4) Until your leisurely-catch muscle-memory deepens, that sticky-hand-thick-water feeling may be erratic. You might notice, in the middle of a lap, that your catch is a bit more hurried, a bit less firm on ONE STROKE — and that adds a stroke to your count when you reach the next wall.
5) When you realize that a moment’s inattention – and the extra stroke — also added 1.4 seconds (or whatever interval your TT was set at) to your lap time, your focus will deepen further.

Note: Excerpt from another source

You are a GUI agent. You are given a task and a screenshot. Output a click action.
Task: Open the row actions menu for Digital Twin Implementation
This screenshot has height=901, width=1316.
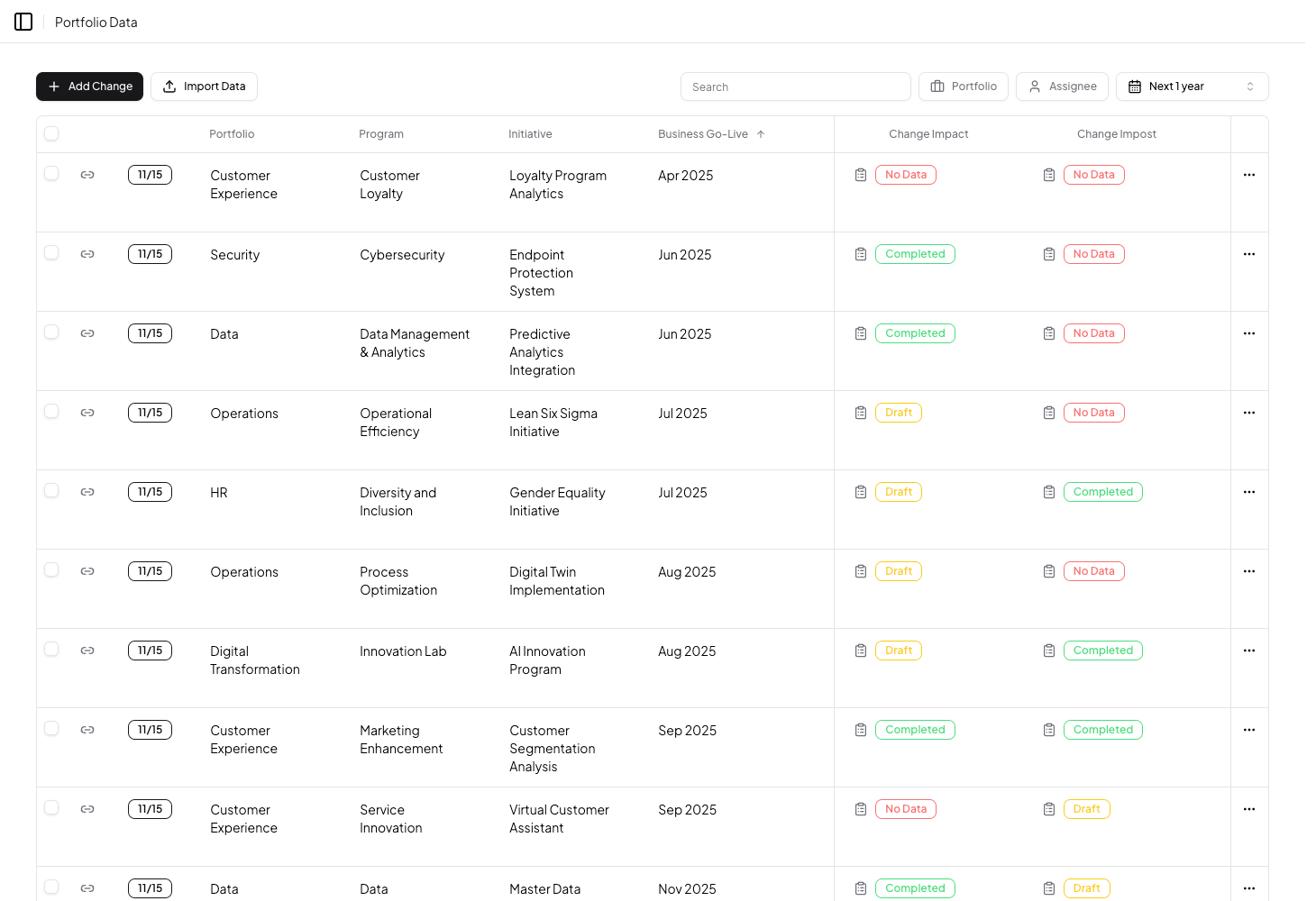(x=1248, y=570)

6) As a new habit of purposeful concentration develops — aided by the calming metronomic beep of the TT — you’ll become more consistent with the higher-efficiency movement I’ve described. This reflects a deepening of muscle-memory for that particular movement. It also reflects a shift from relying on short-term, or working, memory, to long-term memory, where your new skill will be more “automatic.” (Otherwise called “unconscious competence.”)
7) You should choose a new skill-focus to occupy the free space in your working memory.

How does this development improve your swimming? As your concentration (and the skill you’ve focused it on) improve so will your ability to maintain a formerly-challenging combination of SPL and tempo. Instead of one or two lengths, you’ll be able to maintain it for four, then eight, etc. This means that, instead of maintaining a particular pace for just 50 or 100 yds, you now find you can stretch to 200 or 500 yds.
You’ve “gained endurance” – not by working harder and longer – but by using concentration to deepen muscle memory to maintain the same combination of Stroke Length and Stroke Rate longer.
The nice thing about using mental effort to increase physical endurance is that, unlike muscle glycogen, it can become relatively inexhaustible . . . if you diligently “practice concentration” as you swim.